Padnos was adamant that this was far more than an acqui-hire, noting that Ember’s technology will not only survive, become a core part of Adaptive Media’s overall platform. Padnos says:

It’s a very strategic acquisition for Adaptive Medias as the Ember technology now powers the Company’s programmatic capabilities. Programmatic, or “real-time bidding” (RTB), is a very hot segment of digital advertising, and we think this deal gives us one of the leading platforms in the space. It truly positions Adaptive Media as one of the only companies with an end-to-end monetization platform driven by programmatic algorithms.

Padnos added that research from eMarketer projects US marketers will spend $3.34 billion this year on RTB ads, marking a rise of 73.9 year-over-year, and further projects this figure will rise to $8.69 billion by 2017. Adaptive’s two areas of focus are mobile and video advertisements which are expected to triple and double in total annual spending, respectively  by 2017, according to the same eMarketer report.

There’s little argument that this will be a massive market. The question is what fraction of this market, if any at all, Adaptive can expect to garner. The addition of Ember positions Adaptive to offer an end-to-end monetization platform driven by programmatic algorithms. Adaptive’s platform has already attracted a number of high profile clients, according to the company, including WPP Media company 24/7 Media, Hearst Media Group, BlueTonic, Videology, Hotpoint Media, Vdopia, 7 Diamonds, SpotExchange, TubeMogul, Yashi, and AOL Networks-owned Adap.tv.

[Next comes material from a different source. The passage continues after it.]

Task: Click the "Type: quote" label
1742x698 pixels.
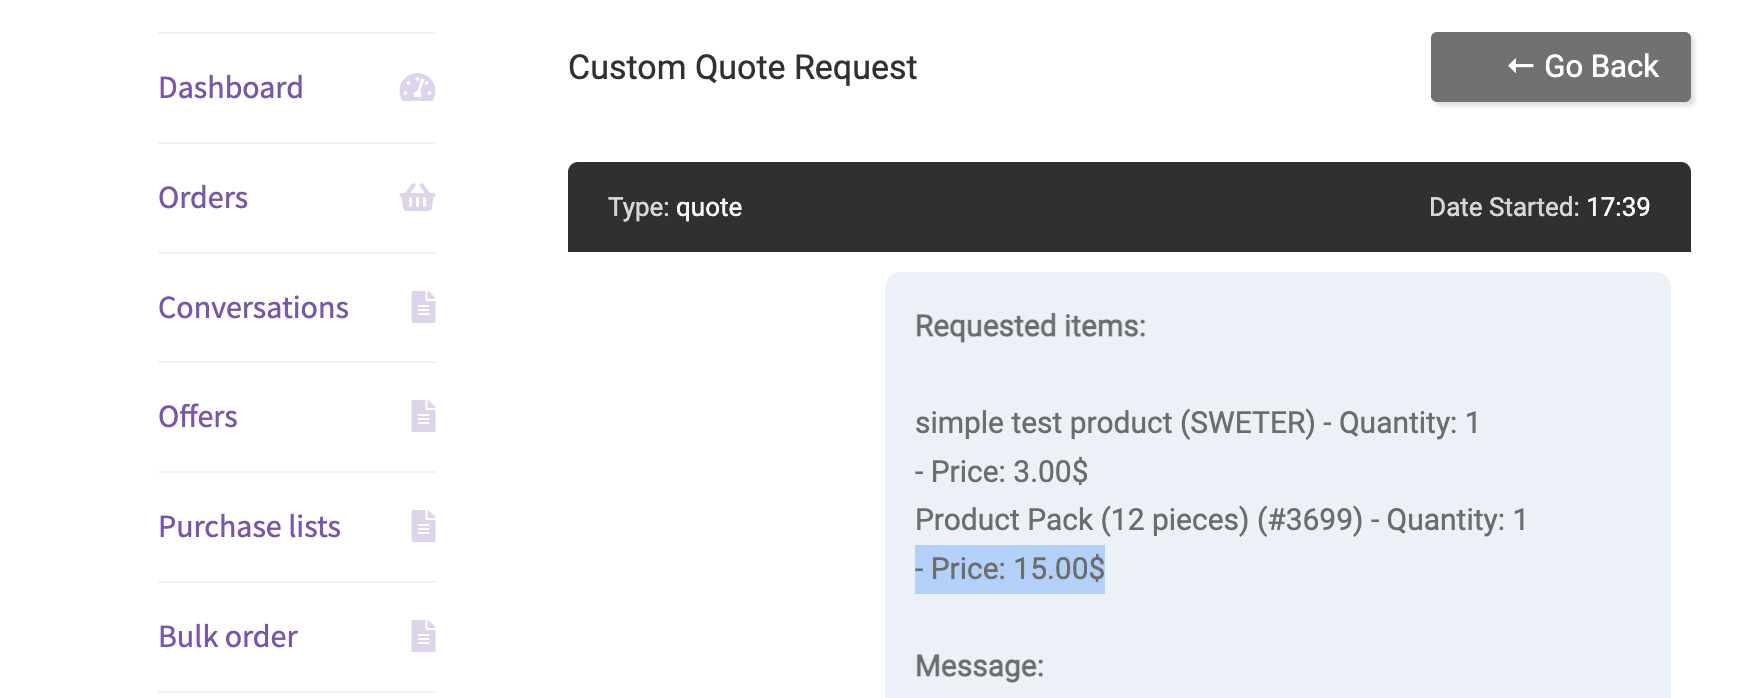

The company is in a highly competitive market and will need to battle with giants like Rocket Fuel, which now commands a $2 billion market cap following its September IPO, and offers advertisers a similar programmatic platform. Rubicon Project is expected to pursue a similar IPO in 2014.

Despite its early traction, Adaptive generated just $416,051 in revenue through the first nine months of 2013 and posted a whopping $7.5 million net loss in the process, according to quarterly SEC filings. It generated $373,737 in the quarter ending September 30th, losing just $2.1 million along the way. As of September 30, Adaptive had less than $400,000 worth of cash and receivables on hand, drawing into question its ability to keep the light on long enough to take advantage of its new RTB toolset.

Today’s acquisition is a nice story, and likely makes sense for both Adaptive Media and Ember at the highest level. But, what Adaptive needs more than anything at this point is more money. It’s also the first exit for a StartEngine company, making it a moral victory for the Santa Monica accelerator – StartEngine founders Howard Marks and Paul Kessler, will join Adaptive’s advisory board. And yet despite these feel goods, in the grand scheme of the advertising landscape, this deal is unlikely to cause even a ripple.